Task to complete
Reproduce the rows below, swapping "dropdown" for "drop-down menu" wherever it occurs and leaving every other character unchanged.

Data for this exercise
╔══
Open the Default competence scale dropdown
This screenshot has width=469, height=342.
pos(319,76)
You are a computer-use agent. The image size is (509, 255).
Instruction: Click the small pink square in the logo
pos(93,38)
╚══
Reply to the task
Open the Default competence scale drop-down menu
This screenshot has width=469, height=342.
pos(319,76)
You are a computer-use agent. The image size is (509, 255).
Instruction: Click the small pink square in the logo
pos(93,38)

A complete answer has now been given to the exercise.